** Given information follows **

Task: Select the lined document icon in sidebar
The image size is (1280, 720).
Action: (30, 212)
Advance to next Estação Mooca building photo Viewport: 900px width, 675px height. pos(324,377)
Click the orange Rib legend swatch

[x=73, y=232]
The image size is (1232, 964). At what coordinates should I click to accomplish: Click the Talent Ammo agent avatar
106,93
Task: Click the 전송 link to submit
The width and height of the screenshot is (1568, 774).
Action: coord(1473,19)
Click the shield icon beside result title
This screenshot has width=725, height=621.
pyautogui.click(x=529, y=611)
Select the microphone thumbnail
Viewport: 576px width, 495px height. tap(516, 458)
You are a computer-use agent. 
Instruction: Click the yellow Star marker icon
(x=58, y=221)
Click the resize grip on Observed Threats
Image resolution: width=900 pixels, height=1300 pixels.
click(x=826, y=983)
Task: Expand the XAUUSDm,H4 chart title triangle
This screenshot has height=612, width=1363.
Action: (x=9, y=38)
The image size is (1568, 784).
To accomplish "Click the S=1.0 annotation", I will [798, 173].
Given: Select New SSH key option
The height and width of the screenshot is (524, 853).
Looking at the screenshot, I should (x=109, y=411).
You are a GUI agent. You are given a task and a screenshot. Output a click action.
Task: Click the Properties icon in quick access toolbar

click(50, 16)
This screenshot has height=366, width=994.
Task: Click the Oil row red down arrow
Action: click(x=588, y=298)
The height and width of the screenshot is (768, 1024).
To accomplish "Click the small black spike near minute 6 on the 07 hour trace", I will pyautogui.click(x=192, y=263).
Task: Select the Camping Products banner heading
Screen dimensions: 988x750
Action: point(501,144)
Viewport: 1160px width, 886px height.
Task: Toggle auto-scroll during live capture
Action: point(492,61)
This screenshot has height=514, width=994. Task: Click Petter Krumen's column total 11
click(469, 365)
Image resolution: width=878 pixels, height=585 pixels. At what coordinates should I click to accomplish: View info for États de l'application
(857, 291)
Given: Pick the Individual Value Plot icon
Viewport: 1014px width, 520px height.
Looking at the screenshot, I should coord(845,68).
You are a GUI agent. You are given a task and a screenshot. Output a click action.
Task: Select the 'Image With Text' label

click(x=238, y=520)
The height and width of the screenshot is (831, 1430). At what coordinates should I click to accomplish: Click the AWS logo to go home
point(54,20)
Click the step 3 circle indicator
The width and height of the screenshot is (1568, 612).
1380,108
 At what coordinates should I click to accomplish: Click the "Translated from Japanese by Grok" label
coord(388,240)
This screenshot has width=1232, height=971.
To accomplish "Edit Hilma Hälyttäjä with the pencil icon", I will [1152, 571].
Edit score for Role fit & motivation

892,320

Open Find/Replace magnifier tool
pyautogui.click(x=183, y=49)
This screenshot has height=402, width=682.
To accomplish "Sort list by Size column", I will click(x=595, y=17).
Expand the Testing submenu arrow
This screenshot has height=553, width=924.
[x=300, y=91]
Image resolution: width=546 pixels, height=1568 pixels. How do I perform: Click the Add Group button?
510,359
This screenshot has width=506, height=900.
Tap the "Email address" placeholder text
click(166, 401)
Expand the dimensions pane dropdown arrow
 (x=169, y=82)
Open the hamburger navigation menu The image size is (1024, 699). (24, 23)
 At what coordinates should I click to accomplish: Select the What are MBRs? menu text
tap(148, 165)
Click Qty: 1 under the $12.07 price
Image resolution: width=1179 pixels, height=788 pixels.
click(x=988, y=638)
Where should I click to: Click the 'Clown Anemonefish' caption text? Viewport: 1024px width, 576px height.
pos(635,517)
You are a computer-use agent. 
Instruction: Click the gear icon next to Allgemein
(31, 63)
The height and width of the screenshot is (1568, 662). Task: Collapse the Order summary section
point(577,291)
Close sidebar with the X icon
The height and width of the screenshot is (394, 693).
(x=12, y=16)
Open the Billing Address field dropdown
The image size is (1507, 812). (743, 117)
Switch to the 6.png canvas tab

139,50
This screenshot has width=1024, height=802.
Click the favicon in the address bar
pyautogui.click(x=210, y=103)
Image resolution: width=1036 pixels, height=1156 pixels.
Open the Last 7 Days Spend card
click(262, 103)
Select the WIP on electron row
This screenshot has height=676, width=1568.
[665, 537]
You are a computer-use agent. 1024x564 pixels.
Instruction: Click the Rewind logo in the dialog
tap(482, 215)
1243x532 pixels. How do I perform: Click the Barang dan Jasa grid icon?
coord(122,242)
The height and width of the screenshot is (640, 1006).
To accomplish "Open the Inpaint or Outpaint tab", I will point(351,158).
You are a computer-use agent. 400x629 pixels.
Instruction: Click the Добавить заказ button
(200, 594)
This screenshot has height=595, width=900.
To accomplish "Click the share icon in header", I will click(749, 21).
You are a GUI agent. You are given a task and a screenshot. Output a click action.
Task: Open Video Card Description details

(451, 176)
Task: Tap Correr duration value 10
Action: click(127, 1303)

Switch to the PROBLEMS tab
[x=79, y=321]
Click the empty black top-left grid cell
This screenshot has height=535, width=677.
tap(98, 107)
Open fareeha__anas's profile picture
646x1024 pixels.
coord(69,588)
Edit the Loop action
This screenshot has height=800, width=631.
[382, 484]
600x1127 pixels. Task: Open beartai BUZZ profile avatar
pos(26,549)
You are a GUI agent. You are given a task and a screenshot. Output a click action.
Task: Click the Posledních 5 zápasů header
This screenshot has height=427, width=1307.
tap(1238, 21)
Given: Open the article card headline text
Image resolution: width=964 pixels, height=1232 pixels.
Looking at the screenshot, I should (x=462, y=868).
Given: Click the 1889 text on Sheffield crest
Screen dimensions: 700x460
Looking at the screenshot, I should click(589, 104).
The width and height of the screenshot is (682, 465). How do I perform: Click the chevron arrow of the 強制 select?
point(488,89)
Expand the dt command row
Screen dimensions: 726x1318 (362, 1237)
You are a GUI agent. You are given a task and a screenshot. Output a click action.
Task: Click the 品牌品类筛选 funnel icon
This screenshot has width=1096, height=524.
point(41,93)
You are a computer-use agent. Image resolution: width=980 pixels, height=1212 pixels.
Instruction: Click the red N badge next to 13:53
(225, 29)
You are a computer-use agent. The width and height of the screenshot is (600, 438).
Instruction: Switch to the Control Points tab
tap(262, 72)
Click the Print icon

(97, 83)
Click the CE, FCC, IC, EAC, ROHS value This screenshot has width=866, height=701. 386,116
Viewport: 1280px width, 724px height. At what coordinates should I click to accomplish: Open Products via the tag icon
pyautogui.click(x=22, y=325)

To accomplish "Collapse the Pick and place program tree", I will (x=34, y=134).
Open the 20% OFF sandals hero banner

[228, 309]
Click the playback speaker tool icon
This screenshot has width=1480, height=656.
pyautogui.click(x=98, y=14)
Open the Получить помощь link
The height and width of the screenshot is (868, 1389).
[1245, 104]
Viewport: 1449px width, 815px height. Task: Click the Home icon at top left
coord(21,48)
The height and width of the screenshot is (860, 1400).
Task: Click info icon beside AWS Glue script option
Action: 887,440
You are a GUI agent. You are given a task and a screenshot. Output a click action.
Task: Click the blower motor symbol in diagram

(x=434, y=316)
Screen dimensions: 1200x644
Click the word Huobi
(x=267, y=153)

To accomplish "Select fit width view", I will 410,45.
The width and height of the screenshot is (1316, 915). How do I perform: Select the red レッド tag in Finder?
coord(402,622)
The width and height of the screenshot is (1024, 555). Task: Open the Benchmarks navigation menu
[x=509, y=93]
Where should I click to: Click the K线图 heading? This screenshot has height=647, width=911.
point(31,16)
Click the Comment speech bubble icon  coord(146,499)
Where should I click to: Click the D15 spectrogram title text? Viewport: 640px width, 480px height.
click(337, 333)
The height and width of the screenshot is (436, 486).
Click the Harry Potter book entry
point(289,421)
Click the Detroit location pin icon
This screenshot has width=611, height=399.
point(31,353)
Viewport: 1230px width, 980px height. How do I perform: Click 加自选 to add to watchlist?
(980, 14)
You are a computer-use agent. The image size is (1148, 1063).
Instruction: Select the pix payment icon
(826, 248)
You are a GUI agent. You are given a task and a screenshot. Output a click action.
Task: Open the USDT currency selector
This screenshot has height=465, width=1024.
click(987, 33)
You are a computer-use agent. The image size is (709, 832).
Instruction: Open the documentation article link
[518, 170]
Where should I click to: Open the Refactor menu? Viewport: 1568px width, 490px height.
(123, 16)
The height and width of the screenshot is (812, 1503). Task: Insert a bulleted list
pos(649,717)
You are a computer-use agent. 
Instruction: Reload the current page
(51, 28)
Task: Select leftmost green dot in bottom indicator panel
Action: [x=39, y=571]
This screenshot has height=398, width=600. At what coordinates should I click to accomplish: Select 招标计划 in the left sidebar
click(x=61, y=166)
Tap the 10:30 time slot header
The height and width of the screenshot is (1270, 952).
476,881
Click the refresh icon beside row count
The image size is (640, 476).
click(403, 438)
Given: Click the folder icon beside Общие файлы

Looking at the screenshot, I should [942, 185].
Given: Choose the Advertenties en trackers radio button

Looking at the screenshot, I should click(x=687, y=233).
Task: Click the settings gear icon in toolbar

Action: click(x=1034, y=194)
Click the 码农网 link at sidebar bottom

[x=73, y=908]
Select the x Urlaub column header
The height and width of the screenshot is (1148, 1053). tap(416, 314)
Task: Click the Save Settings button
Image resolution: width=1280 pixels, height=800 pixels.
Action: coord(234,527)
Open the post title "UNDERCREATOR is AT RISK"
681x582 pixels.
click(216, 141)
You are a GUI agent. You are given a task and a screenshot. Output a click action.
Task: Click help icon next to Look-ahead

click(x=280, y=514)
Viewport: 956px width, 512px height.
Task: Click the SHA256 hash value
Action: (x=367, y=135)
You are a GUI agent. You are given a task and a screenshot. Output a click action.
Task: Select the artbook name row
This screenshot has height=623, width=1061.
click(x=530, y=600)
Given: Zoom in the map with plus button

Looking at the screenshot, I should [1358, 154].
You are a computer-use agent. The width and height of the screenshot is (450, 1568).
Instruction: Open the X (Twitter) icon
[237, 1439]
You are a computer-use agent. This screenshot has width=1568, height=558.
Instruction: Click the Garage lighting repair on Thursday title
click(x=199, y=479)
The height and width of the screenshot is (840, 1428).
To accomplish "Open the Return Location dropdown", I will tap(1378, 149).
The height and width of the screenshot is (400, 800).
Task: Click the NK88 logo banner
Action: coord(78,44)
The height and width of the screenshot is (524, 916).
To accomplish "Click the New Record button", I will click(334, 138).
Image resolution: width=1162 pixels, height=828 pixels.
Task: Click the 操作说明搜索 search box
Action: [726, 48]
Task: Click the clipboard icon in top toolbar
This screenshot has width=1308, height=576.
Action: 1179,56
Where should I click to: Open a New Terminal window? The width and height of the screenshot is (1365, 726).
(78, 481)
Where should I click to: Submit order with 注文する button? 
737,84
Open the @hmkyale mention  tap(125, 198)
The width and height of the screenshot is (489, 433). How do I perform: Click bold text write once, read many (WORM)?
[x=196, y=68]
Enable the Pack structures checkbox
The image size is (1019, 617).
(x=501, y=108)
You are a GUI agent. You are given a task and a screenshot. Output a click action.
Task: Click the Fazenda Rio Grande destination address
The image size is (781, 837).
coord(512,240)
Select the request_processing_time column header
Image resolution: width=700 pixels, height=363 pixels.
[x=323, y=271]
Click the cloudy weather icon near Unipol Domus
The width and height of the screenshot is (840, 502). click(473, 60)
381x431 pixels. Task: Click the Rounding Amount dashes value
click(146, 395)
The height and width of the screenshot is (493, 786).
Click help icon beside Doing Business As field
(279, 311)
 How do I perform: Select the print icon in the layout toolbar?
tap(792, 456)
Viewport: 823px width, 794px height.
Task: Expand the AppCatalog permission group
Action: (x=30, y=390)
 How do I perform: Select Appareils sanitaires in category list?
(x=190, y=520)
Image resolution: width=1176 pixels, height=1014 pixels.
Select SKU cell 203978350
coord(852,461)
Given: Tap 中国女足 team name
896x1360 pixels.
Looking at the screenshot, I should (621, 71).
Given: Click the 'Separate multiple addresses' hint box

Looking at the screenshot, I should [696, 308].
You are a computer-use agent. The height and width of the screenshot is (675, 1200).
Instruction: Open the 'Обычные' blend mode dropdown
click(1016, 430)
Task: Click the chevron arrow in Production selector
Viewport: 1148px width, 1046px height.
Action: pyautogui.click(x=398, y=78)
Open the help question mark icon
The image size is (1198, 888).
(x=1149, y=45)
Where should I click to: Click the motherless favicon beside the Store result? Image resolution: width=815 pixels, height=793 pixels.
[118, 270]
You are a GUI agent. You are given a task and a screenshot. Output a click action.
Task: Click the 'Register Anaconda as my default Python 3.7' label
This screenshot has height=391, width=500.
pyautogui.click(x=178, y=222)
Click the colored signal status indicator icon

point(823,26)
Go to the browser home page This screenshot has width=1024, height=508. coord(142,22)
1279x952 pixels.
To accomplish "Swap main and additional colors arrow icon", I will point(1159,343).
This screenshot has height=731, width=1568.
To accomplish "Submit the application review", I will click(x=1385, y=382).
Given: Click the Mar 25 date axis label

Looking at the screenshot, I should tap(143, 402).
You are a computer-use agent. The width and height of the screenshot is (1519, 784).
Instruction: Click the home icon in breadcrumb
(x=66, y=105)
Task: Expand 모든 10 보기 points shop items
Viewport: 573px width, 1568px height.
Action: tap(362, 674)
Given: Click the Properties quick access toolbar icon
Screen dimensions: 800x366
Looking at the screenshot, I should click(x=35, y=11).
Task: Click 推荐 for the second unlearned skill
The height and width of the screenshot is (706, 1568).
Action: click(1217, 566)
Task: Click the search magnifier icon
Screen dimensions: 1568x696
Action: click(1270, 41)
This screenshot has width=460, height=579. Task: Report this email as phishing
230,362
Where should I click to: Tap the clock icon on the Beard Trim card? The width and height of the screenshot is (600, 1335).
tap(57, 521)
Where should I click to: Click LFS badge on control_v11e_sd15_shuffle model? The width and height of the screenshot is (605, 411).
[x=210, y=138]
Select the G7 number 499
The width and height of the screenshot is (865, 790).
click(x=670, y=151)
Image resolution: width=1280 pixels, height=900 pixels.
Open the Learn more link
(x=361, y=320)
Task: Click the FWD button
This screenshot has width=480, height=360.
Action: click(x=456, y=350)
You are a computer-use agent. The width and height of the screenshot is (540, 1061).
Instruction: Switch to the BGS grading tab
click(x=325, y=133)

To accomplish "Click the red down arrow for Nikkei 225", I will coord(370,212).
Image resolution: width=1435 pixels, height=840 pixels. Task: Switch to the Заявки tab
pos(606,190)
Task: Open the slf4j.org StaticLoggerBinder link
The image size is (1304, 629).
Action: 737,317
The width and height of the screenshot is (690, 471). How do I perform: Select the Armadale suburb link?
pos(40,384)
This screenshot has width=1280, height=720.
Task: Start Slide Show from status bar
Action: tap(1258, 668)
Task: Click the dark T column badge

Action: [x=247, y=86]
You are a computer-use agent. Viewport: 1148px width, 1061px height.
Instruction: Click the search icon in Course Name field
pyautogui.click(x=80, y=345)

** End of Given information **

Look through the data above. Copy every line with the string "Pick" in it.

Given: Pick the Individual Value Plot icon
To accomplish "Collapse the Pick and place program tree", I will (x=34, y=134).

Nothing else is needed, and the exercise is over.